WORK TASK>
Transcribe the entire listing exactly as it appears.

+++++

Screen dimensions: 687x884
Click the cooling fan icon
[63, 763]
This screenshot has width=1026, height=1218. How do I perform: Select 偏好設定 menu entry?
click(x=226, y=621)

+++++

WRITTEN ANSWER>
Screen dimensions: 687x884
Click the cooling fan icon
[63, 763]
This screenshot has width=1026, height=1218. How do I perform: Select 偏好設定 menu entry?
click(x=226, y=621)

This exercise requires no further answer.